Per la scienza dei biomateriali non esiste un rifiuto organico che non possa essere trasformato in una risorsa. Neppure se il rifiuto in questione è un prodotto di scarto del corpo umano. Lo dimostrano gli ingegneri dell’Università di Città del Capo
(Rinnovabili.it)
Per la scienza dei biomateriali non esiste un rifiuto organico che non possa essere trasformato in una risorsa. Neppure se il rifiuto in questione è un prodotto di scarto del corpo umano. Lo dimostrano gli ingegneri dell’Università di Città del Capo, in Sud Africa, inventori del primo mattone ecologico a base di urina. La tecnologia di produzione si basa su un processo noto, chiamato precipitazione batterica di carbonato di calcio, simile a quello che in natura porta alla formazione delle conchiglie. Come fa intuire il nome, la tecnica si affida alla capacità di alcuni microorganismi di sintetizzare carbonato di calcio a partire da composti quali l’urea e cloruro di calcio. Non si tratta di una novità vera propria per mondo dei biomateriali (esperimenti simili sono già stati effettuati con successo negli anni passati in India e negli USA), tuttavia il team sudafricano è riuscito a costruire mattoni biologici impiegando direttamente urina anziché la sola urea.

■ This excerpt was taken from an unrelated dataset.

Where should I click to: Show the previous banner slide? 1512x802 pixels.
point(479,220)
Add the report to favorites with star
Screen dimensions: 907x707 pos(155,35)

Nel dettaglio la procedura prevede il riempimento di alcuni stampi con sabbia, batteri Sporosarcina pasteurii e una soluzione di urina e brodo nutriente. I microorganismi usano l’enzima ureasi di cui sono provvisti per degradare l’urea contenuta nella pipì e rilasciare in ioni di carbonato. Questi si combinano con gli ioni di calcio in eccesso per formare il carbonato di calcio attraverso una reazione chimica complessa. la produzione del sale fa sì che la sabbia si cementi nella forma dello stampo a temperatura ambiente, senza bisogno dunque di una fase di cottura come avviene con i mattoni tradizionali.
La robustezza del prodotto finale, spiega gli ingegneri, dipenderà solo dalle esigenze del cliente. “Se si desidera un mattone più forte di uno calcare al 40%, basterà lasciare i batteri crescere per più tempo”, ha affermato Dyllon Randall, docente di ingegneria e co-autore della ricerca. “Più a lungo permetti ai piccoli batteri di fare il cemento, più forte sarà il prodotto. Possiamo ottimizzare questo processo”.
Inoltre, aggiungono gli scienziati, il processo produce come sottoprodotti azoto e potassio che sono componenti importanti dei fertilizzanti commerciali. “Chimicamente parlando, l’urina è oro liquido”, aggiunge Randall. Rappresenta meno dell’1% delle acque reflue domestiche (in volume) ma contiene l’80% dell’azoto, il 56% del fosforo e il 63% del potassio dispersi nei reflui.